South Dakota House Bill 1008, also known as House Bill 1008, HB 1008, and the Bathroom Bill, was a bill passed by the South Dakota Legislature in 2016 and vetoed by Governor of South Dakota Dennis Daugaard. The purpose of the bill was to restrict bathroom and locker room use by transgender students to facilities that matched their sex assigned at birth, not their gender identity. It was the first such bathroom bill to be passed in a state legislature in the U.S. and sparked a chain of similar bills across the nation.
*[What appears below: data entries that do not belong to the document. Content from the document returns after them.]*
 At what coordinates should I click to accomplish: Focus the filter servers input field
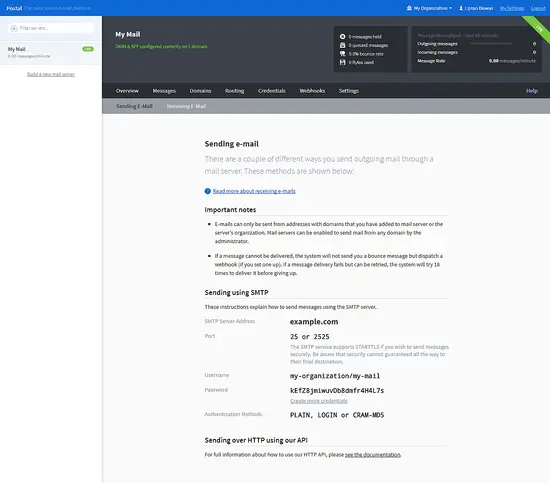[51, 28]
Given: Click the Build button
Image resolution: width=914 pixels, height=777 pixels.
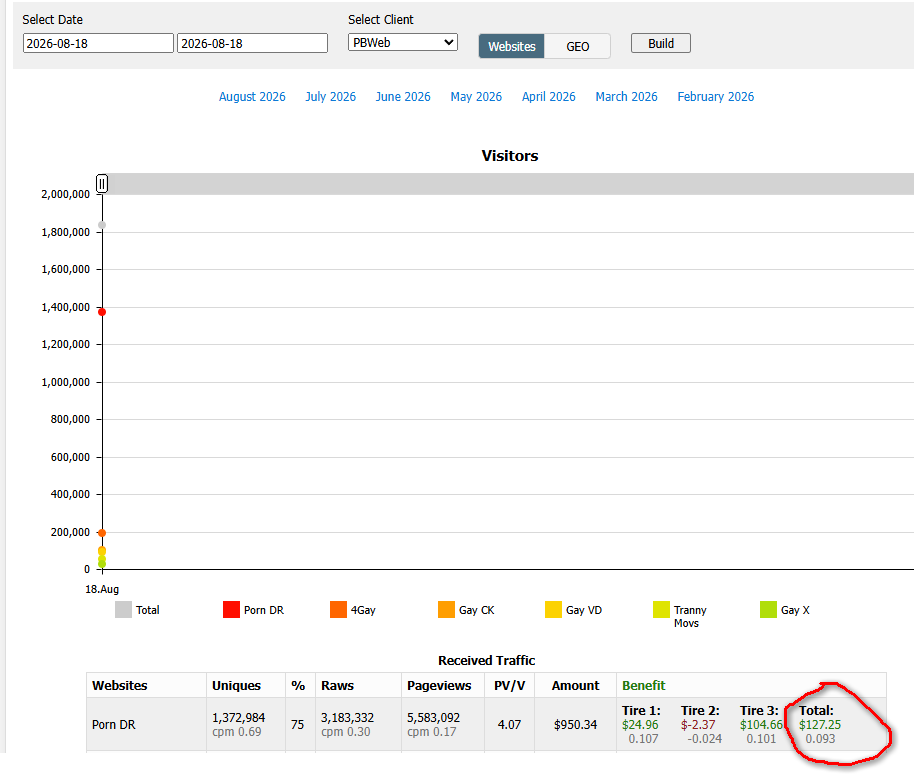Looking at the screenshot, I should (660, 44).
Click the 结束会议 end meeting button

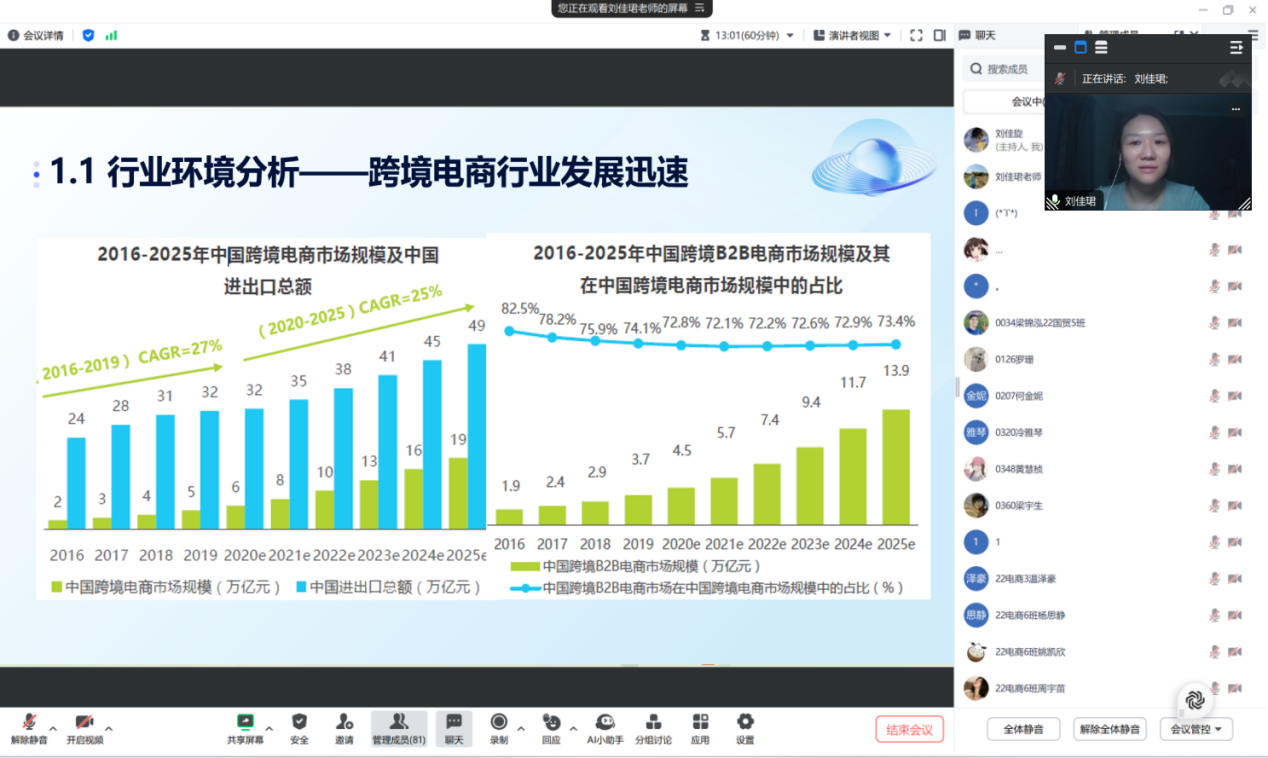pos(909,729)
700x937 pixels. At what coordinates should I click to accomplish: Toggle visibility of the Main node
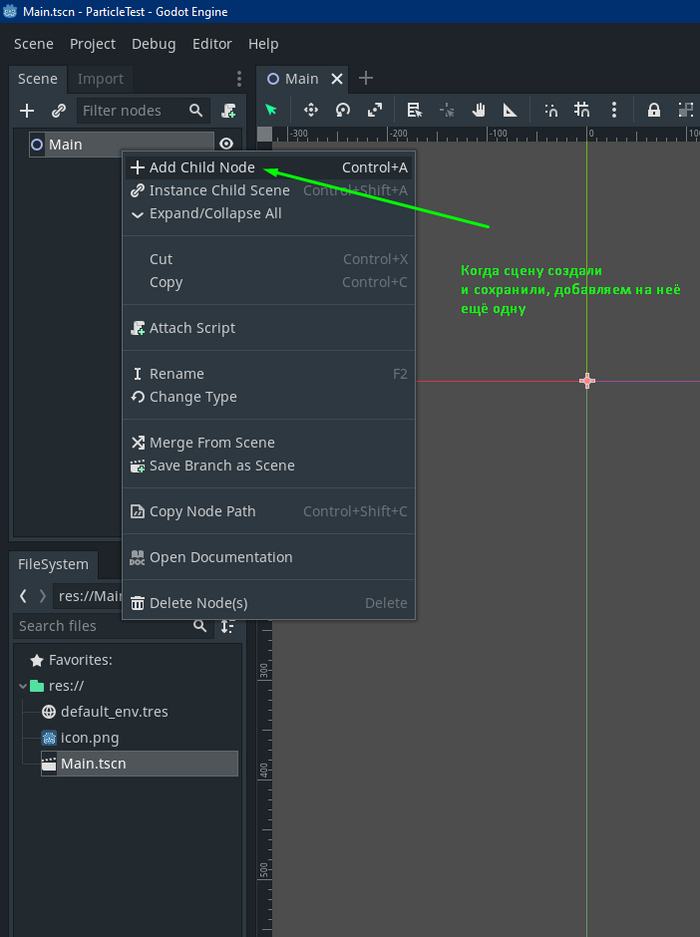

HB 1008 was opposed by several LGBT rights organizations, such as the HRC, GLSEN, and ACLU.

==Content==
The bill's purpose was to require transgender students in public schools to use bathroom, shower, and locker facilities that matched their "chromosomes and anatomy at birth". It would have also restricted their access to facilities that matched their gender identity, while requiring school districts to provide adequate accommodations for transgender students if requested by that student.

==Legislative process==
HB 1008 was sponsored by Representative Fred Deutsch, who was backed by Representatives Scott Craig, Al Novstrup, Jeff Partridge, Lance Russell, Lee Schoenbeck, Mike Verchio, and Larry Zikmund; and Senators Brock Greenfield, Terri Haverly, Ried Holien, Betty Olson, and Ernie Otten.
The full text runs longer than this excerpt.